Creating custom wrappers

PufferLib’s wrapper system is designed to be extensible. You can create custom wrappers to add preprocessing, modify observations, or integrate new environment libraries.

Wrapper types

There are three main types of wrappers you might create:

Preprocessing wrappers - Modify observations or rewards (Gymnasium/PettingZoo API)
Integration wrappers - Add new environment libraries to PufferLib
Native PufferEnv - Implement environments directly in the PufferEnv interface

Preprocessing wrappers

Preprocessing wrappers modify the environment before conversion to PufferEnv.

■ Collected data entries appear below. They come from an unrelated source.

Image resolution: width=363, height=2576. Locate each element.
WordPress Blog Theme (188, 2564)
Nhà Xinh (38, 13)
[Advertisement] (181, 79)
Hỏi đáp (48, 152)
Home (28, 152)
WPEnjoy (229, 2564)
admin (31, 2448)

They follow the standard Gymnasium or PettingZoo wrapper pattern.

Gymnasium preprocessing wrapper

Here’s a simple wrapper that normalizes observations:

import gymnasium
import numpy as np

class NormalizeObservation(gymnasium.Wrapper):
    """Normalize observations to [-1, 1] range"""
    def __init__(self, env):
        super().__init__(env)
        self.observation_space = gymnasium.spaces.Box(
            low=-1.0, 
            high=1.0,
            shape=env.observation_space.shape,
            dtype=np.float32
        )
        self.obs_low = env.observation_space.low
        self.obs_high = env.observation_space.high
    
    def normalize(self, obs):
        # Scale to [-1, 1]
        return 2 * (obs - self.obs_low) / (self.obs_high - self.obs_low) - 1
    
    def reset(self, seed=None, options=None):
        obs, info = self.env.reset(seed=seed, options=options)
        return self.normalize(obs), info
    
    def step(self, action):
        obs, reward, terminated, truncated, info = self.env.step(action)
        return self.normalize(obs), reward, terminated, truncated, info

Usage:

import gymnasium
import pufferlib.emulation

env = gymnasium.make('CartPole-v1')
env = NormalizeObservation(env)  # Apply custom wrapper
env = pufferlib.emulation.GymnasiumPufferEnv(env=env)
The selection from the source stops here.